Les agriculteurs participant au projet pilote n’ont presque plus de dépenses liées aux intrants et économisent ainsi environ 20 % sur leurs factures à chaque cycle de culture. Ils font également des économies sur les frais de médecine. En effet, avant de passer à l’agriculture biologique, nombre d’agriculteurs se rendaient régulièrement dans des dispensaires pour traiter diverses maladies causées par une exposition prolongée aux pesticides de synthèse.
L’agriculture régénérative soigne les corps autant que la terre. Elle est moins coûteuse pour les agriculteurs et potentiellement plus efficace. Le projet Maendeleo suscite désormais un « vaste » intérêt de la part d’instituts de recherche, de donateurs et d’acteurs du secteur privé, explique Didier Van Bignoot, conseiller international pour l’agriculture durable, la sécurité alimentaire et la résilience climatique à la Fondation Aga Khan. Au cours des prochaines années, le projet devrait atteindre trois millions de petits exploitants agricoles au Kenya, en Tanzanie et en Ouganda.
Cependant, le chemin vers l’éradication complète de la faim est encore long. Aujourd’hui, des millions de Kenyans souffrent encore.

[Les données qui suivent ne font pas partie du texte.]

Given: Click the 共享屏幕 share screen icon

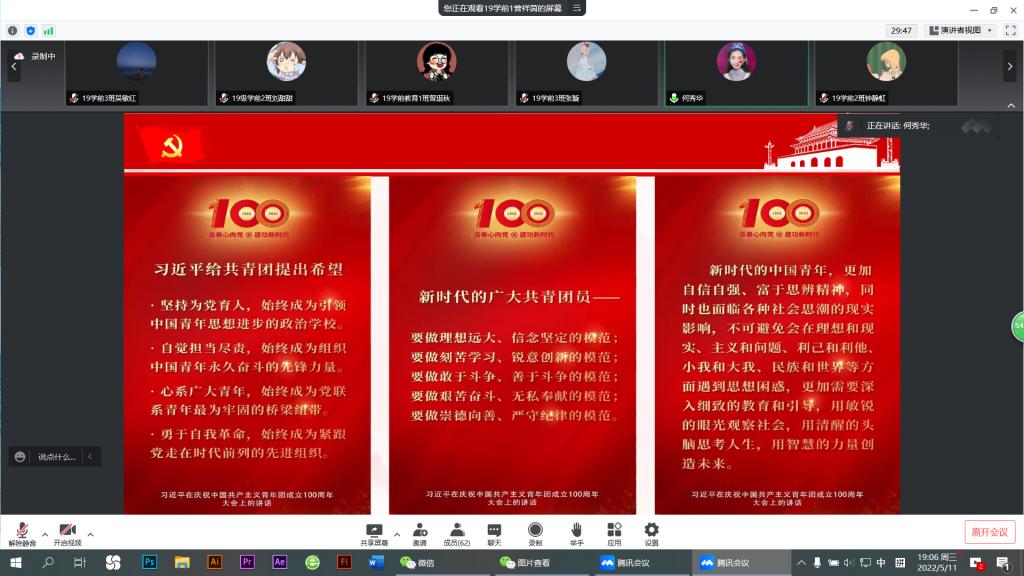Looking at the screenshot, I should 374,530.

Pour s’attaquer à une précarité aussi généralisée, il est nécessaire d’investir des décennies durant dans les fondements de la société, à savoir l’éducation, la santé, les infrastructures et la protection sociale. Dans ce schéma, l’agriculture a elle aussi un rôle à jouer. Comme Peter Joroge l’a laissé entendre, une bonne agriculture a toujours été au cœur du développement.

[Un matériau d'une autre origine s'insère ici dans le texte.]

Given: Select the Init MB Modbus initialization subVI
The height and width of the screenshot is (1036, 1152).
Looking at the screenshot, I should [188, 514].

Au moment où j’écris ces lignes, mon voyage au Kenya remonte à déjà quelques mois. Pourtant, les souvenirs de cette dernière journée passée dans le comté de Kitui restent gravés dans ma mémoire. Des bergers menant des animaux squelettiques sur des chemins de terre. Des champs de maïs dépouillés. Des nuages couvrant le ciel, et pourtant pas de pluie. Mais surtout, cette conversation avec Justus Ndemwa. Malgré notre échange, le silence était lourd. Les mots semblaient inutiles.
Pourtant, des initiatives extraordinaires sont actuellement en train d’apporter des changements positifs sur le terrain. En régénérant les écosystèmes et en soutenant les moyens de subsistance, elles contribuent au développement des systèmes alimentaires. Les donateurs, les gouvernements et les entreprises doivent désormais les soutenir. Pas avec des mots, non, mais avec des actes bien concrets.